Stated task: Add 68 to every number in the answer coordinates, then write out all the lines of the data again with the requests included. Omit the pictures.
········
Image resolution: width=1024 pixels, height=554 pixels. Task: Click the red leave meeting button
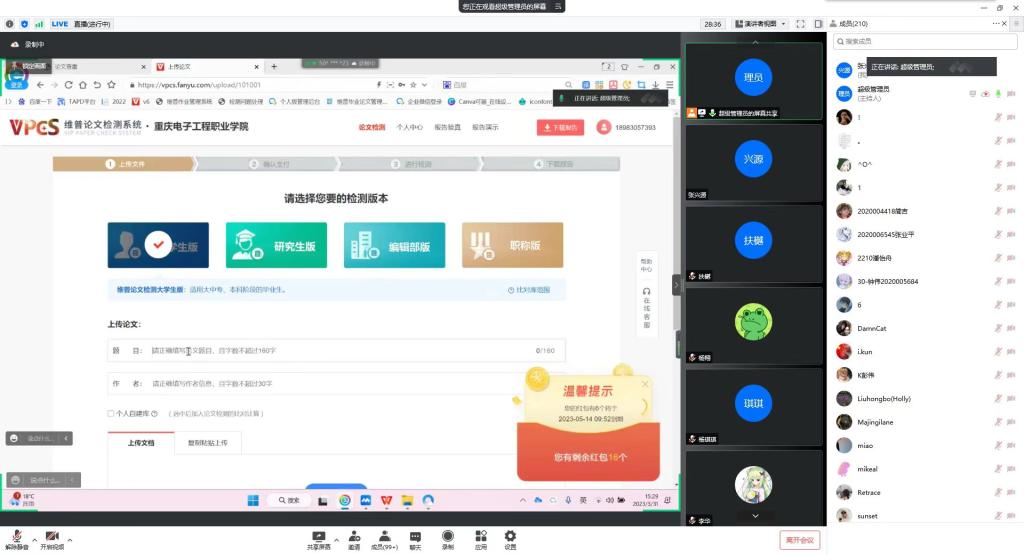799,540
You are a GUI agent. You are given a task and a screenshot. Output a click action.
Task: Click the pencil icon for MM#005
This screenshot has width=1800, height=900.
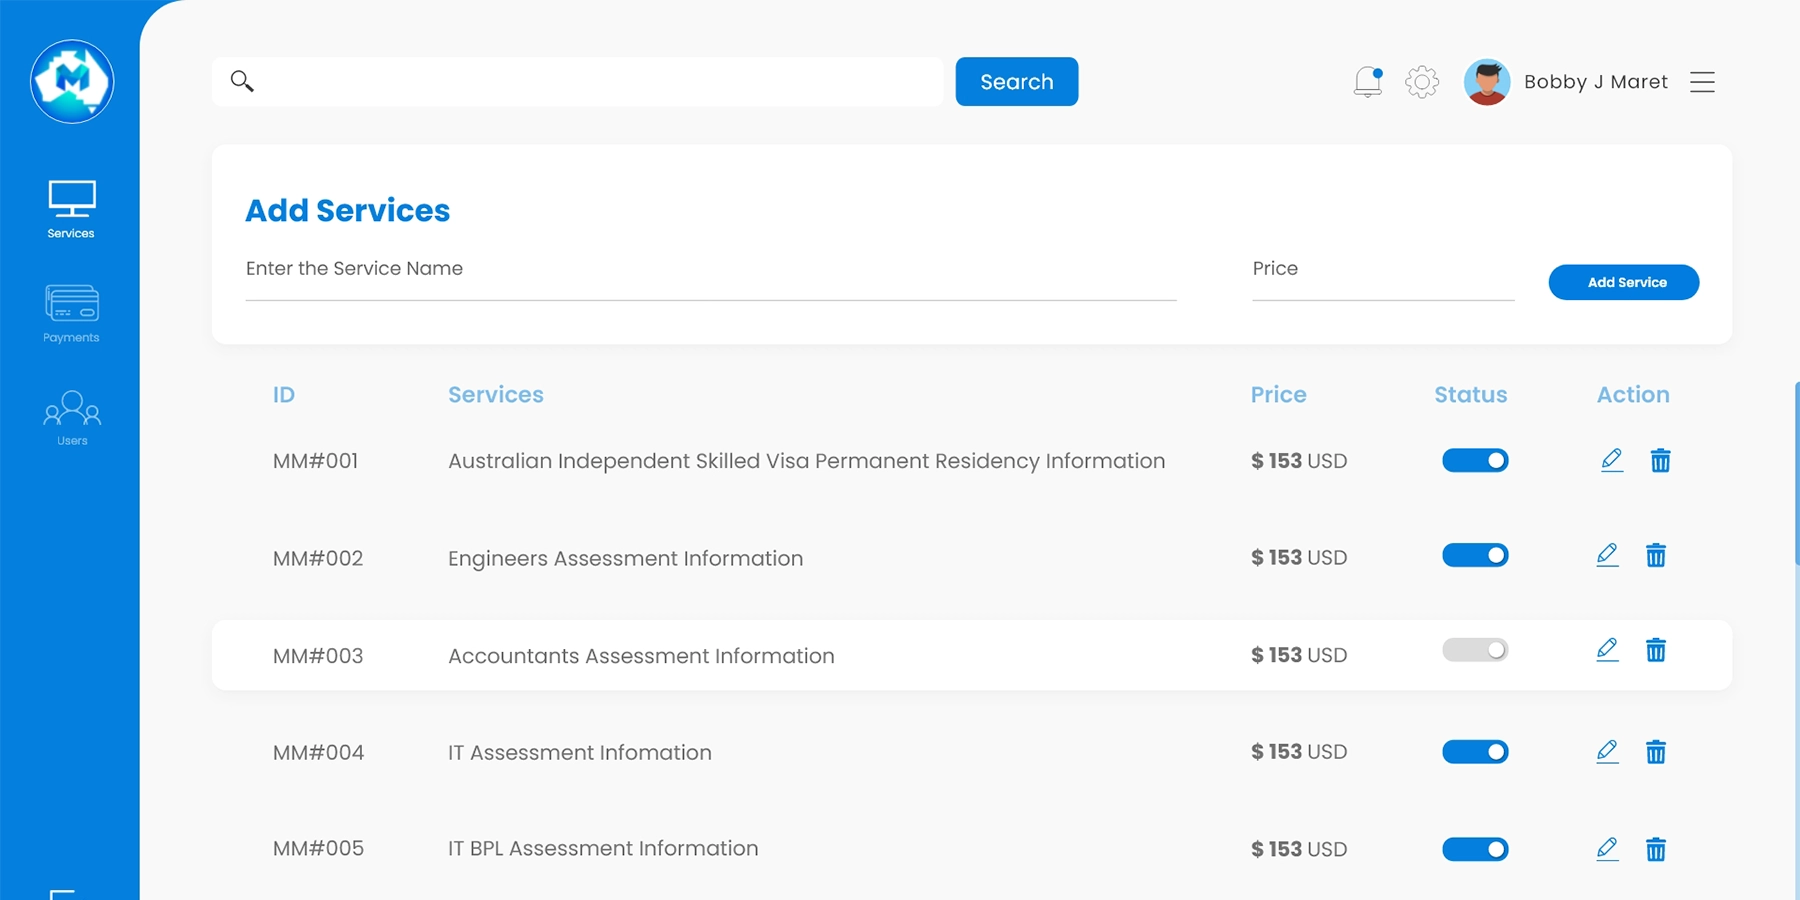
········
Expected output:
Image resolution: width=1024 pixels, height=554 pixels. Task: Click the red leave meeting button
867,608
You are a GUI agent. You are given a task and a screenshot. Output a click action.
Task: Click the pencil icon for MM#005
This screenshot has width=1800, height=900.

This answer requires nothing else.